Preston Sturges’s Sullivan’s Travels (1941) is one of the most meta movies that came out of Hollywood, at least before post-modernism reared its self-conscious head. It opens with an action scene–a fistfight on top of a train, with both protagonists falling to a watery grave. But then, the words “The End” appear in the water–it was only a movie. Three men get up from their screening-room seats, and one of them, director John L. Sullivan (Joel McCrea), argues to two studio execs that what they and we have just seen is just the sort of socially conscious document Depression American needs.

Sullivan (aka Sully) is ashamed of the escapist fare that has made him rich–trifles like Ants in Your Plants of 1939, Hey Hey in the Hayloft, and So Long Sarong. (Either the last is an amazing coincidence or Sturges knew that Pardon My Sarong, starring Abbott and Costello, was in production and would be released the following year.) He wants to make a film called O Brother, Where Art Thou?

Sullivan: I want this picture to be a commentary on modern conditions. Stark realism. The problems that confront the average man!

Exec: But with a little sex in it.

Sullivan: A little, but I don’t want to stress it. I want this picture to be a document. I want to hold a mirror up to life. I want this to be a picture of dignity! A true canvas of the suffering of humanity!

Exec: But with a little sex in it.

Sullivan: [reluctantly] With a little sex in it.

Unfortunately, Sullivan, a product of boarding school, has no experience with the suffering of humanity, and therefore resolves to put on hobo clothes, go out on the road, and obtain some. Complications ensue, notably involving Veronica Lake, identified in the credits only as The Girl. “How does the girl fit into the picture?” a cop asks Sully. He says, “There’s always a girl in the picture. What’s the matter, don’t you go to the movies?”

There’s lots of other self-referential lines, including knowing mentions of Sturges’ colleagues Frank Capra and Ernst Lubitsch. At one point, Sully, in trouble yet again, breaks the fourth wall, remarking, “If ever a plot needed a twist, this one does.”

The movie can be said to be structured around three movie-watching scenes. The first is the fight sequence that opens things up. The second comes when Sully is taken in, and taken to a picture show, by two maiden ladies. Here the camera stays on the audience and all we get from the movie is some lachrymose music–the dialogue is drowned out by the sounds of kids sniffling and people munching on snacks, all combining to give the sense of a pretty miserable cinematic experience. As Sully and his companions leave, we see from a lobby card that a triple bill is playing: Beyond these Tears, The Valley of the Shadow, and The Buzzard of Berlin.

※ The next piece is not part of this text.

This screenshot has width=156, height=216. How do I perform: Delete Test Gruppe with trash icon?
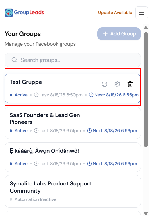(x=130, y=84)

The third movie-within-the-movie is the climactic scene of Sullivan’s Travels, and the only one that’s an actual movie. Through plot machinations, Sullivan has found himself a prisoner on a chain gang, subject to miserable conditions. For a rare respite, the prisoners are brought to a rural African-American church, where a movie is projected on a white sheet that serves as a makeshift screen. The selection of the day is a 1934 slapstick (rather Warner Brothers-y, in fact) Disney short, “Playful Pluto.” As Sully watches, he begins to have a revelation.

 

Through more plot machinations, he is released. News of his adventures have created a nationwide sensation, and the studio execs are now eager to make O Brother, Where Art Thou?  One of them says, “It will put Shakespeare back with the shipping news!”

But Sully will have none of it. He wants to make a comedy. He says, as the picture comes to and end, “There’s a lot to be said for making people laugh. Did you know that’s all some people have? It isn’t much but it’s better than nothing in this cockeyed caravan.”